Den eröffne ich mit dem OLG Celle, Beschl. v. 04.05.2023 – 2 Ws 135/23. Ein Klassiker. Nämlich: Wirksamkeit eines Rechtsmittelverzichts, den der Angeklagte erklärt, ohne dass der an sich erforderliche notwendige Verteidiger anwesend ist.

Das AG hat den Angeklagten am 02.11.2022 wegen vorsätzlicher Körperverletzung iund Beleidigung  verurteilt, deren Vollstreckung zur Bewährung ausgesetzt wurde. In der Hauptverhandlung erklärten der nicht verteidigte Angeklagte sowie die Staatsanwaltschaft im Anschluss an die Urteilsverkündung einen Rechtsmittelverzicht.

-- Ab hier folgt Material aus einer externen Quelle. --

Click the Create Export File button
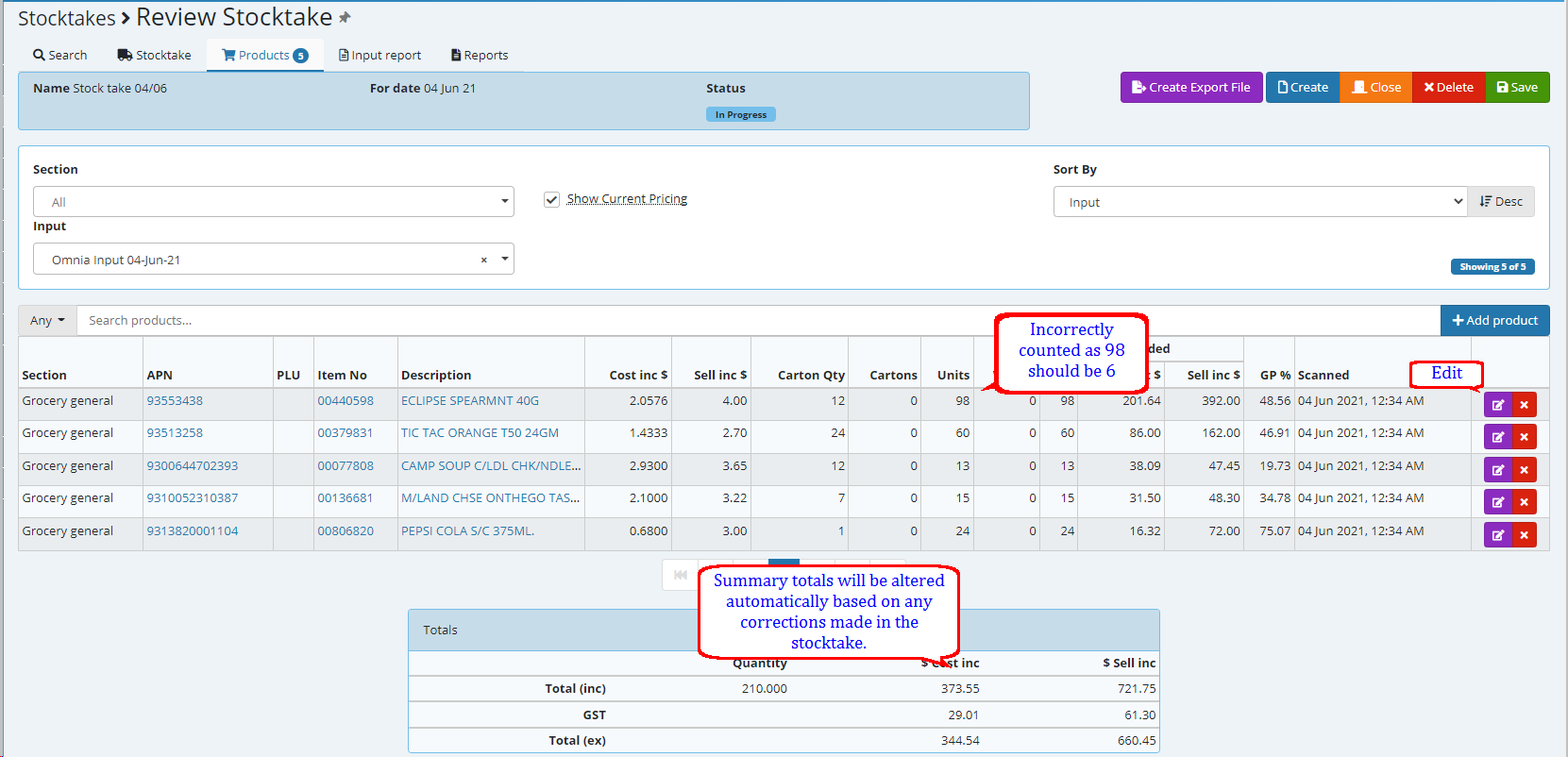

Mit Schriftsatz vom 08.11.2022 legte der Angeklagte durch seine nunmehr bevollmächtigte Verteidigerin Berufung gegen das Urteil ein und macht geltend, der erklärte Rechtsmittelverzicht sei mangels Mitwirkung eines Verteidigers an der Hauptverhandlung unwirksam. Es habe ein Fall der notwendigen Verteidigung vorgelegen, da der Angeklagte bei Begehung der abgeurteilten Taten unter Bewährung gestanden habe, eine Begutachtung des Angeklagten zu den Voraussetzungen gem. §§ 20, 21 sowie § 64 StGB angezeigt gewesen wäre und der Angeklagte gerichtlich wie außergerichtlich von einer Betreuerin vertreten werde, deren Aufgabenkreis u.a. Rechts- / Antrags- und Behördenangelegenheiten umfasse.

Das LG hat die Berufung gem. § 322 StPO als unzulässig verworfen. Sie erachtet den erklärten Rechtsmittelverzicht für wirksam, denn der Angeklagte sei verhandlungsfähig gewesen und ein Fall der notwendigen Verteidigung habe nicht vorgelegen.

Dagegen die als „Revision“ bezeichneten Eingabe der Verteidigerin. Die hatte beim OLG Erfolg:

1. Die gem. § 300 StPO als die allein statthafte sofortige Beschwerde gem. § 322 Abs. 2 StPO auszulegende Eingabe der Verteidigerin des Angeklagten ist zulässig und in der Sache auch begründet.

Das Landgericht hat die Berufung des Angeklagten zu Unrecht als unzulässig verworfen, denn der von dem seinerzeit nicht anwaltlich vertretenen Angeklagten in der Hauptverhandlung vor dem Strafrichter erklärte und im Protokoll beurkundete Rechtsmittelverzicht war unwirksam. Der Rechtsmittelverzicht steht mithin der Zulässigkeit des von dem alsdann beauftragten Verteidiger fristgerecht eingelegten Rechtsmittels nicht entgegen.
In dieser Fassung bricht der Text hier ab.